A little over a week ago it was announced that Neil Woodford is departing Invesco Perpetual after 25 years with the firm.
In my view, Woodford is the finest fund manager of his generation, and his funds are held by thousands of private investors. The implications of the announcement are therefore huge.
It is managed along similar lines to his Invesco Perpetual Income and High Income funds, both of which will pass to Mark Barnett, a colleague of Woodford’s for the past 17 years and a successful fund manager in his own right. The future management of Edinburgh Investment Trust, on the other hand, remains uncertain.
Contrary to the beliefs of some, I am not anti-investment trusts. Far from it. I hold them in my own portfolio. I am well aware of their disadvantages though, and they are not as simple as many commentators make out.
First and foremost they are companies in their own right, listed on the stock market just like Vodafone or Tesco. This means supply and demand, as well as investment performance, will move their share price. With investment trusts it is possible for the share price to rise above the net asset value. This is referred to as a premium.
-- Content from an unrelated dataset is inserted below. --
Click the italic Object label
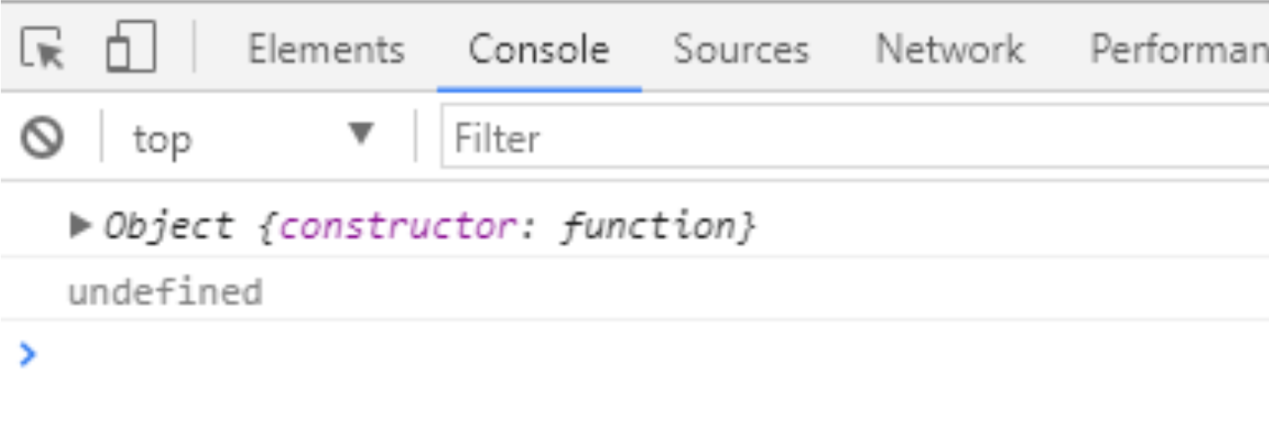The width and height of the screenshot is (1269, 434). (x=168, y=227)

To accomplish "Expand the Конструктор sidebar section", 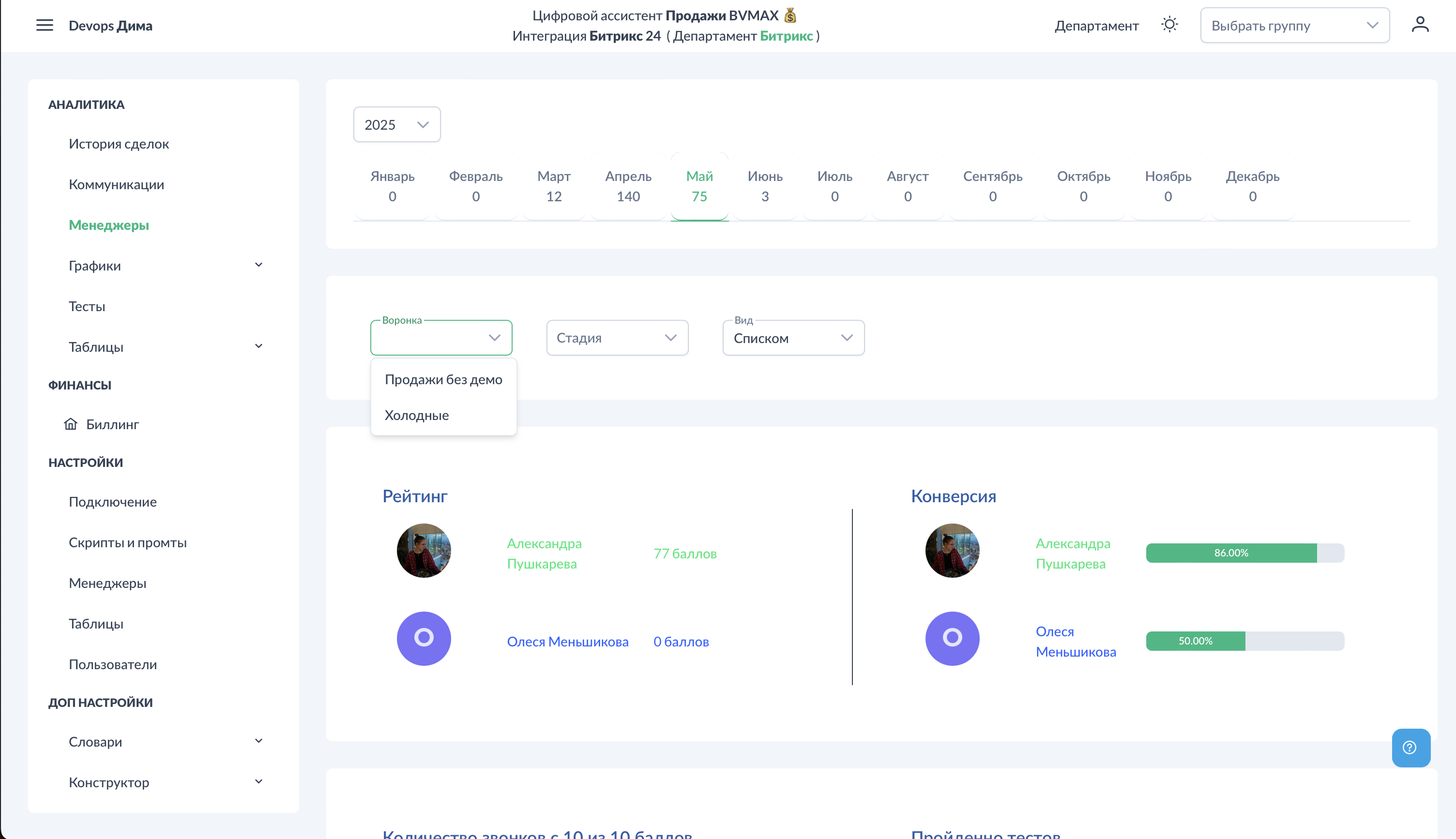I will point(258,782).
Similarly, if the price falls below net asset value, the trust is said to be at a discount to its NAV. A large discount could well indicate a bargain. Many investors would jump at a chance to buy £1 worth of assets for 80p. Conversely, buying £1 of assets for £1.10 should be less attractive.
Supply and demand for investment trusts can be influenced heavily by news flow. The effect of this was highlighted by Woodford’s resignation, following which Edinburgh Investment Trust’s share price fell 10 per cent.
The trust had traded on a premium for some time, which is not surprising given Woodford’s strong track record. It highlights the danger of buying on a premium, though. Sooner or later something will happen and the share price will take a hit.
Furthermore, premiums are often an indication the sector itself is in fashion. As an investor you should really seek the unfashionable, unwanted and unloved funds and sectors to pick up a real bargain.
Presently, many income-producing assets are in vogue, mainly because interest rates remain at record lows. This has even driven investors towards alternative asset classes. Infrastructure investment trusts in particular are currently trading at large premiums to NAV – far off bargain territory in my view.
As for Edinburgh Investment Trust, it is likely the board will approach Woodford to continue to run the fund. As an independent board, they can do this. My own view is that he is unlikely to accept.
The trust has the aim of growing the dividend in line with inflation, which is more restrictive than he tends to prefer and means there are less growth-focused stocks than in his other funds. In addition, investment trusts involve more meetings and are more time-consuming from the fund manager’s perspective, while Edinburgh Investment Trust has some baggage in the form of expensive debenture debt.
It will also be intriguing to note what happens with Perpetual Income & Growth Investment Trust and Keystone Investment Trust, both managed by Barnett. He has considerable experience and has done a stellar job on these funds. However, with the additional responsibility of the Invesco Perpetual Income, High Income and UK Equity Pension funds, it is difficult to see how he can retain all his other funds. It should prove fascinating to see what evolves over the next six months.
I hope my comments are construed as constructive. While investment trusts can be good, they are not necessarily as straightforward as some media commentators make out.
While there is this uncertainty in the market, I would expect the discount on Edinburgh Investment Trust to widen, potentially producing a bargain buying opportunity in due course.